▶ _Exercise goal_: Look below for the line containing "Image resolution: width=945". Write out that line and the rest through the last one, exactly as they appear, but without pictures.

** Supplied material follows **

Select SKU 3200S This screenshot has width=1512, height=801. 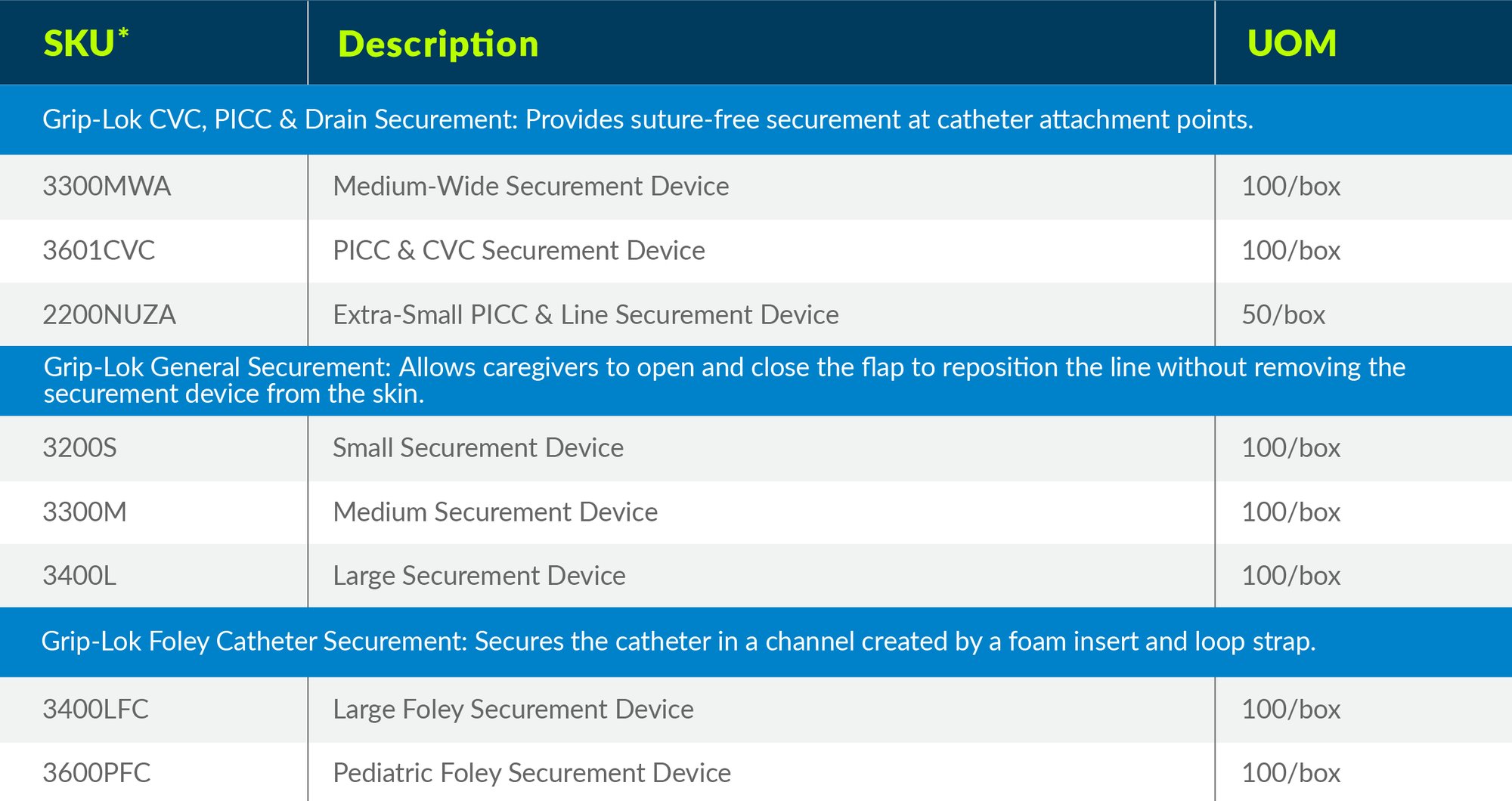click(x=79, y=447)
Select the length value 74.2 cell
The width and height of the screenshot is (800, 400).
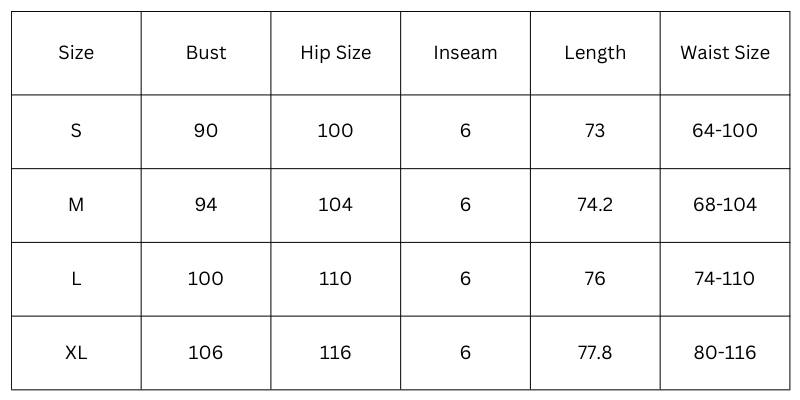pyautogui.click(x=595, y=205)
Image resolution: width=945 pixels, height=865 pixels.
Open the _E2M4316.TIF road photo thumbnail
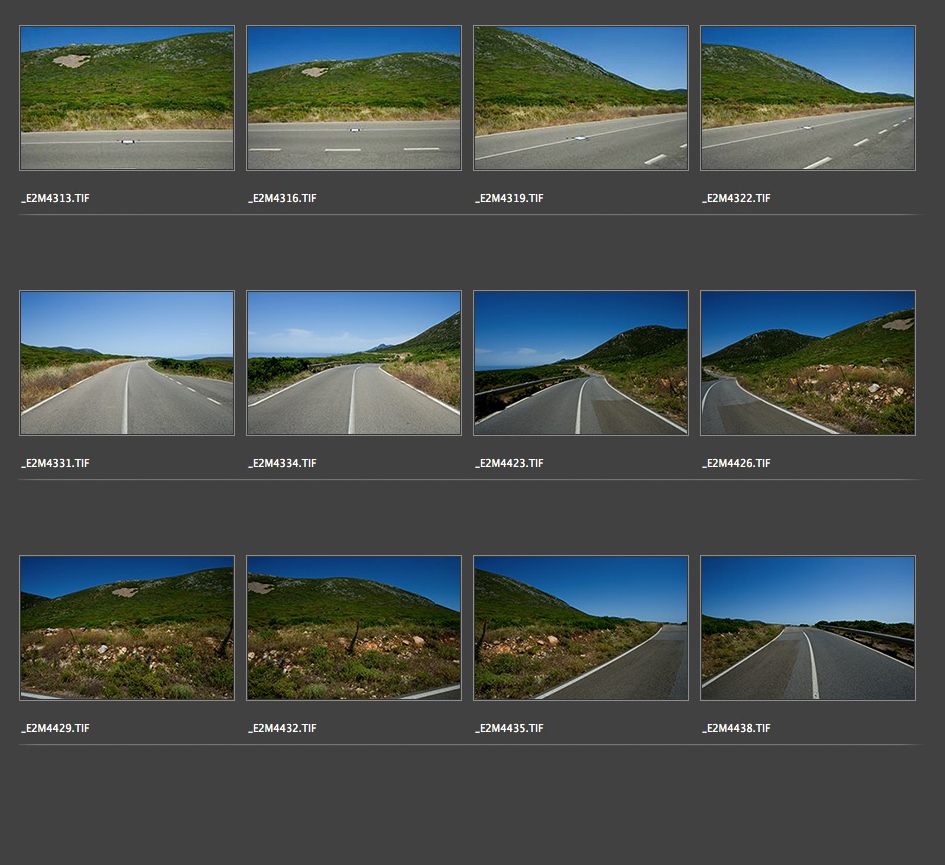coord(354,98)
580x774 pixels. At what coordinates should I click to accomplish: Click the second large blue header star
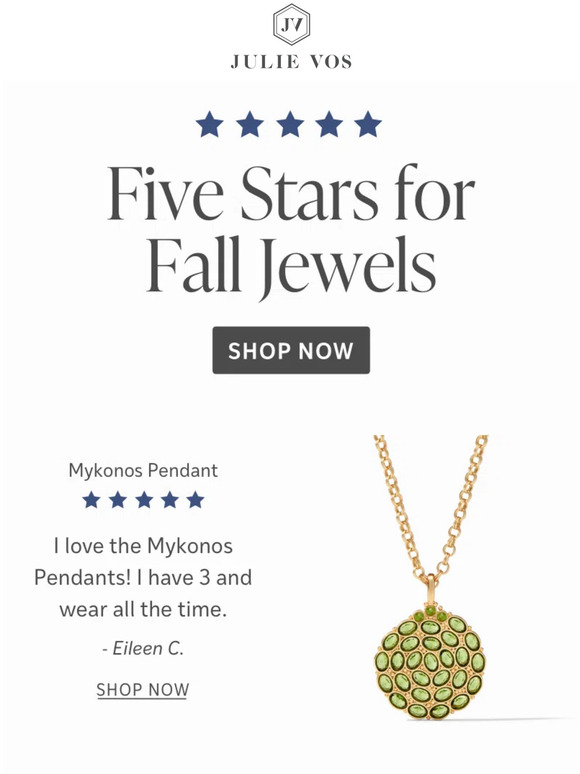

** End of Supplied material **

▶ _Result for this task_:
Image resolution: width=945 pixels, height=865 pixels.
Open the _E2M4316.TIF road photo thumbnail
coord(354,98)
580x774 pixels. At what coordinates should I click to accomplish: Click the second large blue header star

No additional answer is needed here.